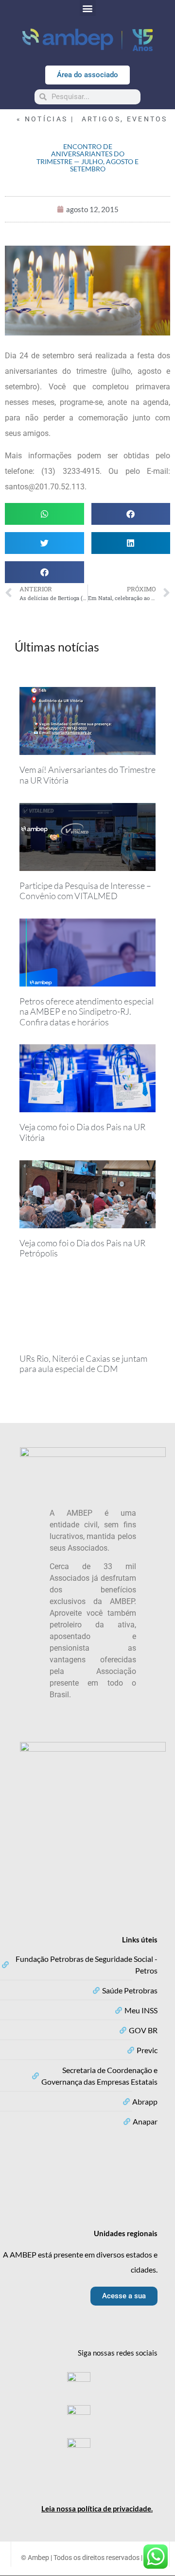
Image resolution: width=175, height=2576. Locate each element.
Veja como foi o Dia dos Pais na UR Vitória (82, 1132)
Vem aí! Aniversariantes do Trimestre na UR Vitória (87, 775)
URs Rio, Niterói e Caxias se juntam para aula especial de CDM (83, 1363)
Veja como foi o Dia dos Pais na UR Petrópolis (82, 1248)
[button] (88, 8)
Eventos (147, 119)
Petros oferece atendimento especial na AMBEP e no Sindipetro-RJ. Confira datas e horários (86, 1011)
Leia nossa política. (97, 2508)
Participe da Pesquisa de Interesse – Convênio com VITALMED (85, 891)
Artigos (101, 119)
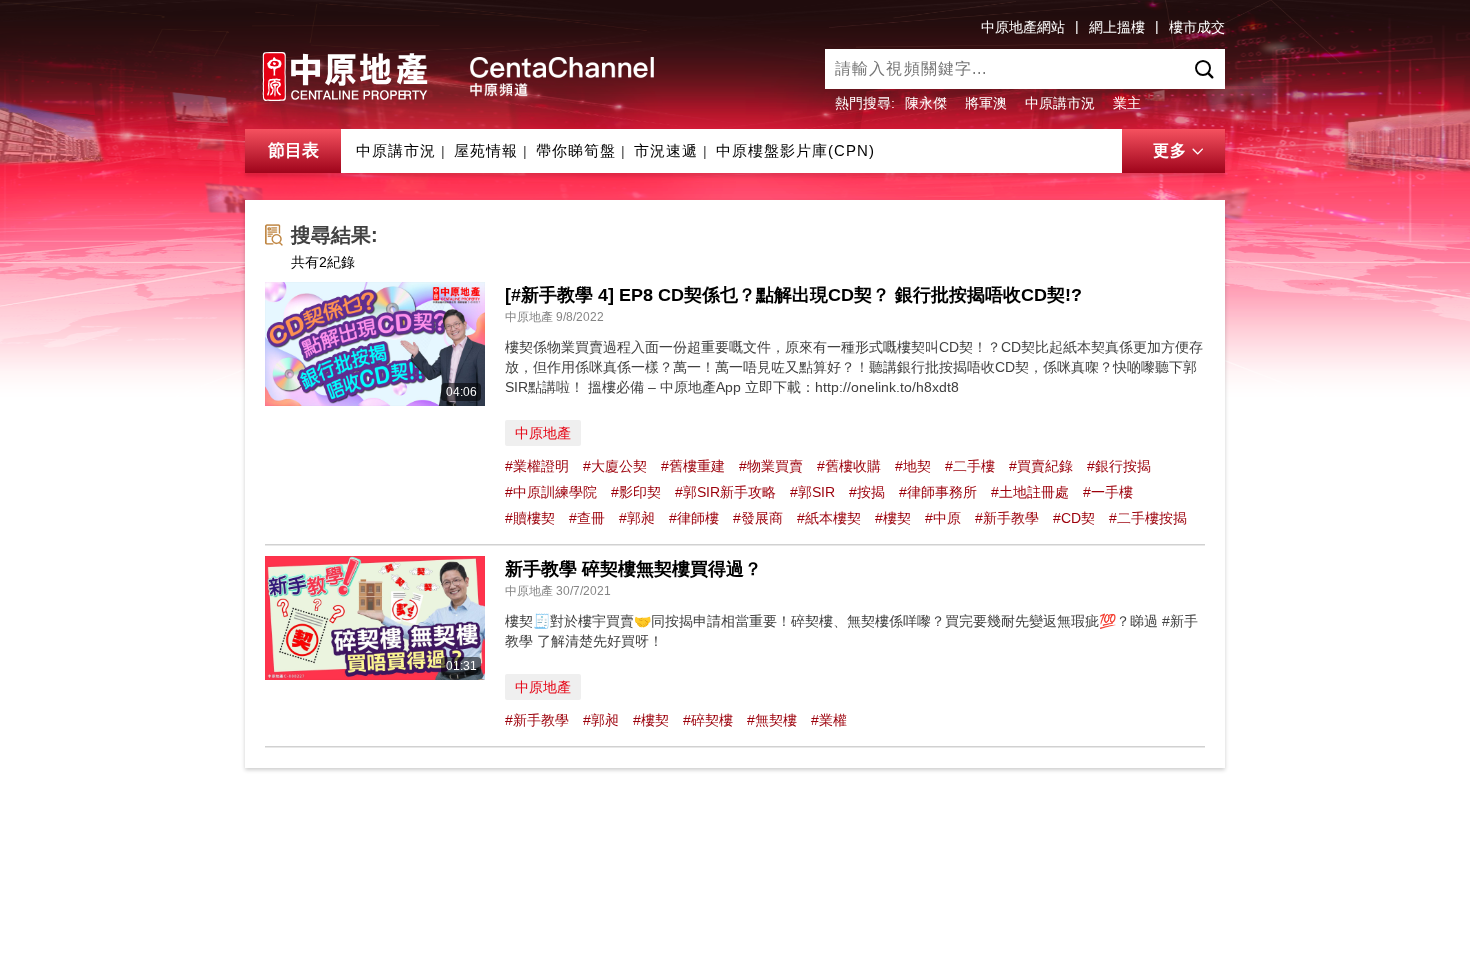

### TASK
The line containing "Veja como foi o Dia dos Pais na UR Petrópolis" and every line after it, through the end of the data, are to be output exactly. Omit the pictures.

### WRITTEN SOLUTION
Veja como foi o Dia dos Pais na UR Petrópolis (82, 1248)
[button] (88, 8)
Eventos (147, 119)
Petros oferece atendimento especial na AMBEP e no Sindipetro-RJ. Confira datas e horários (86, 1011)
Leia nossa política. (97, 2508)
Participe da Pesquisa de Interesse – Convênio com VITALMED (85, 891)
Artigos (101, 119)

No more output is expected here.